Common Partial Fraction Forms
The general forms for partial fractions include:
- A/(ax + b)
- (Ax + B)/(ax² + bx + c)
- C/(ax + b)²
- (Ax + B)/[(ax + b)(cx + d)]
How to Solve Integrals with Partial Fractions
Solving integrals using partial fractions involves several steps:
- Factor the denominator: Express the denominator as a product of linear and irreducible quadratic factors.
- Determine the form of the partial fractions: Based on the factors of the denominator, determine the appropriate form for the partial fractions.
- Set up the equation: Express the original fraction as a sum of the partial fractions and solve for the unknown coefficients.
- Integrate each partial fraction: Integrate each partial fraction separately using standard integration techniques.
- Combine the results: Add the integrated partial fractions to obtain the final result.
Example Problem
Let's solve the integral:
∫ (x² + 3x + 2)/(x² + 2x) dx
Step 1: Factor the denominator
x² + 2x = x(x + 2)
Step 2: Determine the form of the partial fractions
Since the denominator has distinct linear factors, we can write:
(x² + 3x + 2)/(x(x + 2)) = A/x + B/(x + 2)
Step 3: Solve for A and B
Multiply both sides by x(x + 2):
x² + 3x + 2 = A(x + 2) + Bx
x² + 3x + 2 = (A + B)x + 2A
Equate coefficients:
- For x: A + B = 1
- For constants: 2A = 2 → A = 1
- Then B = 0
Step 4: Rewrite the integral
∫ (x² + 3x + 2)/(x² + 2x) dx = ∫ 1/x dx + ∫ 0/(x + 2) dx
Step 5: Integrate each term
∫ 1/x dx = ln|x| + C
∫ 0/(x + 2) dx = 0
Final result:
∫ (x² + 3x + 2)/(x² + 2x) dx = ln|x| + C
Calculator Guide
Our integral calculator with partial fractions allows you to:
- Enter the numerator and denominator of your rational function
- See the step-by-step decomposition of the partial fractions
- View the integrated result with the constant of integration
- Visualize the function and its integral graphically
Simply input your function, click "Calculate," and the calculator will provide you with the solution and explanation.
Note: The calculator currently supports proper fractions where the degree of the numerator is less than the degree of the denominator. For improper fractions, you may need to perform polynomial long division first.
FAQ
What is the difference between partial fractions and polynomial division?
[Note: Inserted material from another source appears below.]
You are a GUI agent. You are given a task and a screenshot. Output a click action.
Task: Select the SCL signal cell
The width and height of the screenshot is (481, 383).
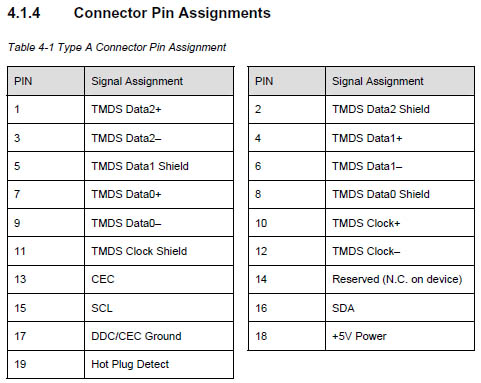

Partial fractions decomposition is used when the degree of the numerator is less than the degree of the denominator. Polynomial long division is used when the degree of the numerator is greater than or equal to the degree of the denominator. In such cases, you first perform polynomial division to reduce the integrand to a proper fraction before applying partial fractions.
Can the partial fractions calculator handle repeated roots in the denominator?
Yes, the calculator can handle denominators with repeated linear factors. For each repeated root, you'll need to include terms in the partial fraction decomposition that account for the multiplicity of the root.
What if the denominator has irreducible quadratic factors?
When the denominator has irreducible quadratic factors (i.e., factors that cannot be further factored over the real numbers), you'll need to include terms in the partial fraction decomposition that account for these quadratic factors. The form will typically be (Ax + B)/(ax² + bx + c).
How do I know if a quadratic factor is irreducible?
A quadratic factor is irreducible if its discriminant (b² - 4ac) is negative. This means it doesn't have real roots and cannot be factored further over the real numbers.